Это закончилось только тогда, когда сами иностранные вендоры отказались продавать лицензии, оказывать российским компаниям услуги технической поддержки, отключили их от онлайн-систем. И пришлось реально заниматься импортозамещением ПО.
Шеф, все пропало?
На самом деле — нет. Еще в 2019 году Минкомсвязи РФ издало приказ № 422, которым был введен новый класс ПО в Единый реестр отечественного ПО и баз данных — класс 4.10 (в новом реестре класс 05.07).

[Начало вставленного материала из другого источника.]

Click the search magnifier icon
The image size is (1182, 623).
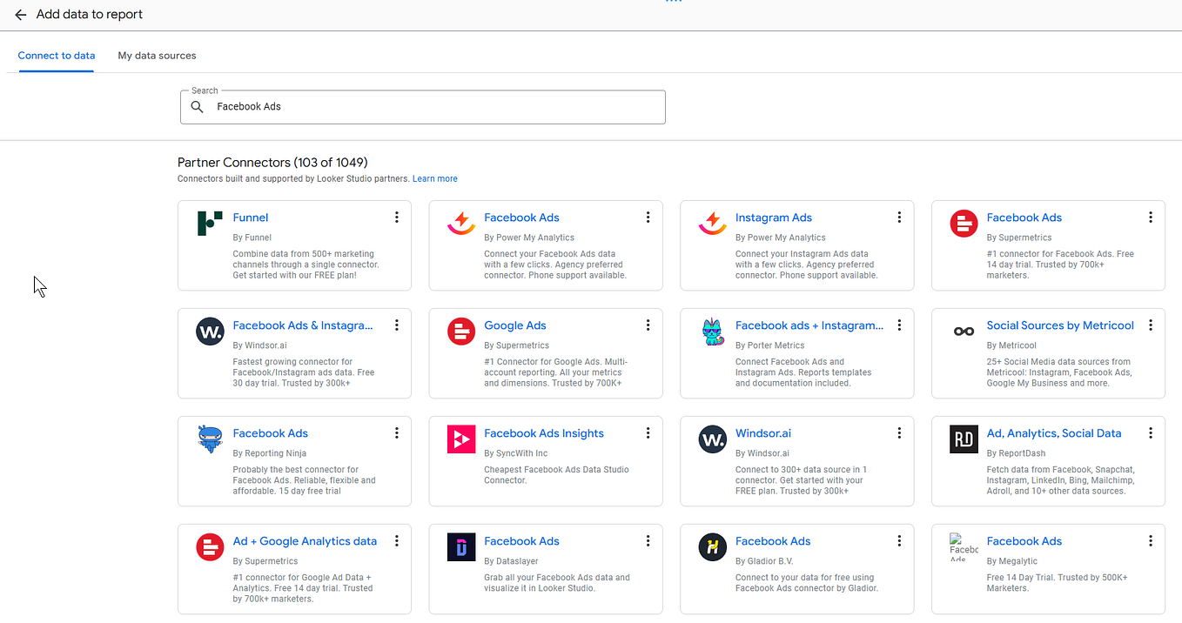(x=197, y=107)
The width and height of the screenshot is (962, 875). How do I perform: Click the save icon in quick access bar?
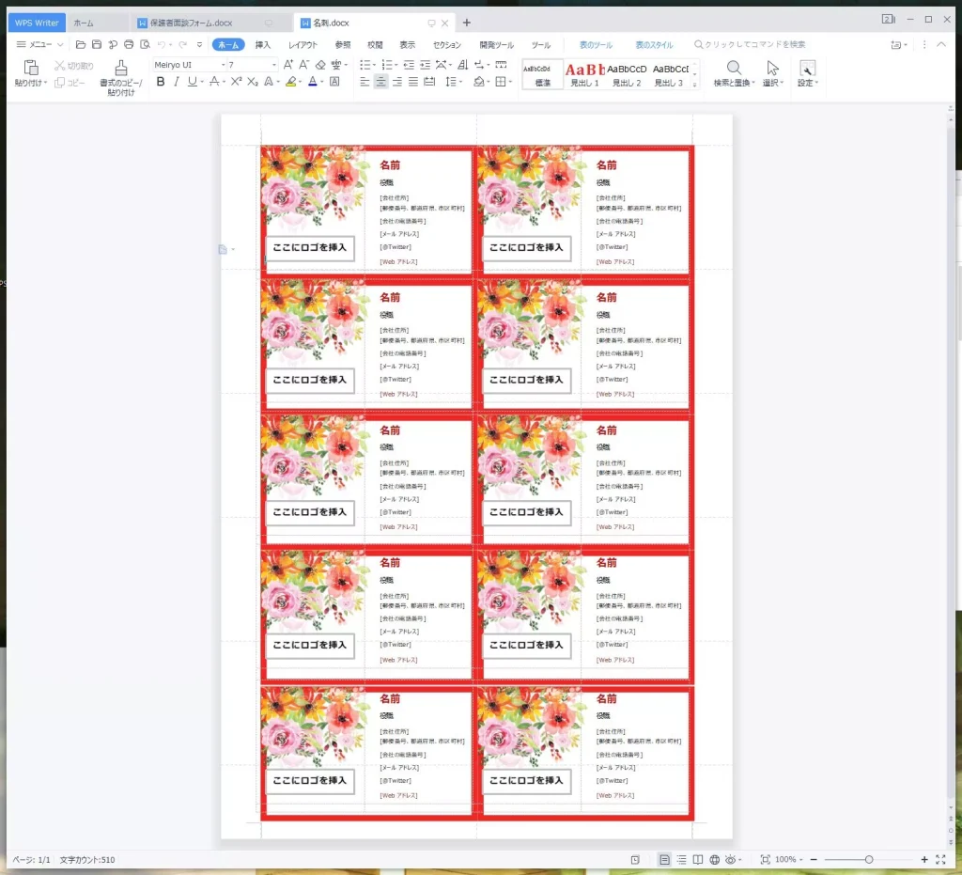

Это совершенно особенный класс. Если другие классы формировались по принципу функционального назначения ПО, то этот класс сформирован так: «Специализированное ПО органов исполнительной власти Российской Федерации, государственных корпораций, компаний и юридических лиц с преимущественным участием Российской Федерации для внутреннего использования». Описание этого класса в первоначальной редакции выглядит следующим образом: «Программное обеспечение, разработанное органами исполнительной власти Российской Федерации, государственными корпорациями, компаниями и юридическими лицами с преимущественным государственным участием для реализации своей деятельности и предназначенное преимущественно для внутреннего использования». В действующей редакции описание почти не изменилось.
И дело тут не только в новом классе. Государство в лице Микомсвязи РФ коренным образом изменило сам подход: если ранее заказчик был обязан обратиться в Реестр отечественного ПО и выбрать продукт, то теперь статусом импортозамещающих наделены самостоятельные разработки.

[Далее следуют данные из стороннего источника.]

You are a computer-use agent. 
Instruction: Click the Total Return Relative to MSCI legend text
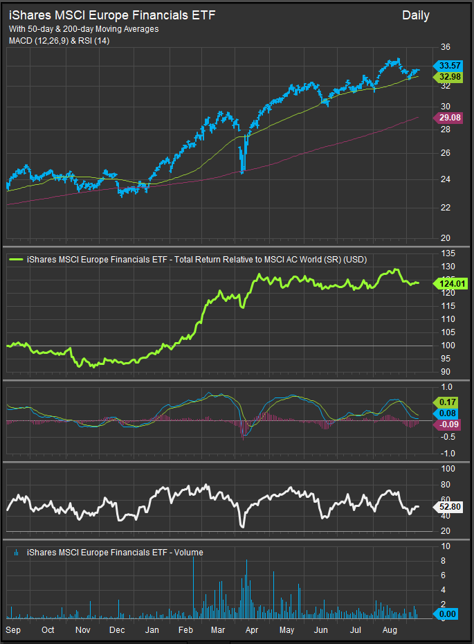pyautogui.click(x=197, y=260)
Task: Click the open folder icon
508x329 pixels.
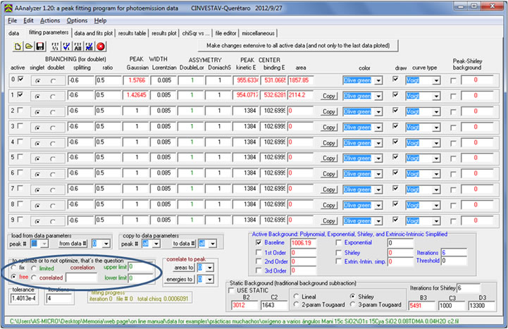Action: point(29,46)
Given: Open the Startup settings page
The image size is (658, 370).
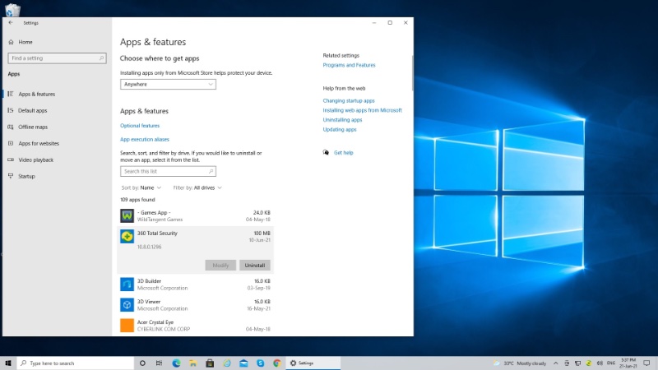Looking at the screenshot, I should pyautogui.click(x=26, y=176).
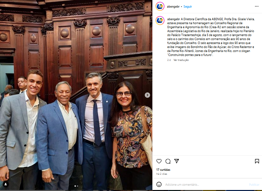The image size is (262, 191).
Task: Share post using paper plane icon
Action: click(x=177, y=161)
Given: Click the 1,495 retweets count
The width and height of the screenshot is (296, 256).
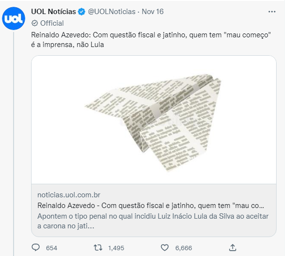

В результате бюджеты импортозамещения крупных компаний и госкорпораций направились мимо российского ИТ-рынка и стали осваиваться самими заказчиками. Помимо того что отечественная ИТ-индустрия осталась ни с чем, отечественные ИТ-компании теперь вынуждены конкурировать со своими вчерашними заказчиками, крупными промышленными госкорпорациями, за привлекаемый в штат персонал программистов.
Правда, в июне 2022 года Минцифры пообещало установить ограничение: в общем цифровом бюджете должно быть не более 30% доли расходов на разработку госпредприятиями софта для внутреннего использования. Если доля таких затрат будет больше, то Центр компетенций по импортозамещению в сфере ИКТ не согласует госкомпании цифровую стратегию.
Однако стоит посмотреть, как это ограничение в итоге сформулировано в «Методических рекомендациях по цифровой трансформации государственных корпораций и компаний с государственным участием»: доля расходов организаций на информационные технологии, связанные с привлечением специализированных российских компаний, не аффилированных с заказчиком, для разработки, внедрения и сопровождения ПО, а также расходы, связанные с собственными ИТ-разработками, предназначенными для продажи на внешнем рынке (далее — внешние расходы) в объеме совокупных расходов организаций на ИТ за период 2022–2024 гг. не менее 70%.
Исходя из этой формулировки, стоит зарегистрировать собственную ИТ-разработку не по классу 05.07, а по любому рыночному классу, и вуаля — собственная разработка попадает в долю, на которую отводится 70% бюджета. Для пущей убедительности и подтверждения продажи разработанного ПО можно обменяться разработками со своими партнерами по Индустриальному центру компетенций (ИЦК). ИЦК — это отраслевые консорциумы, в которые вошли представители крупнейших промышленных компаний России. Сейчас в стране работает то ли 33, то ли 35 таких ИЦК, полный и актуальный список которых не опубликован. Процедура формирования ИЦК, условия и порядок участия в их работе не прозрачны для участников ИТ-рынка.
Остальные же собственные разработки можно зарегистрировать и по классу 05.07. В итоге 100% бюджета импортозамещения можно осваивать самостоятельно, не допуская к дележу пирога участников ИТ-рынка. Крупные промышленные компании нанимают на работу по несколько тысяч программистов для этих целей. Формируется параллельная ИТ-индустрия на основе нерыночных принципов. Это просто праздник какой-то, я считаю.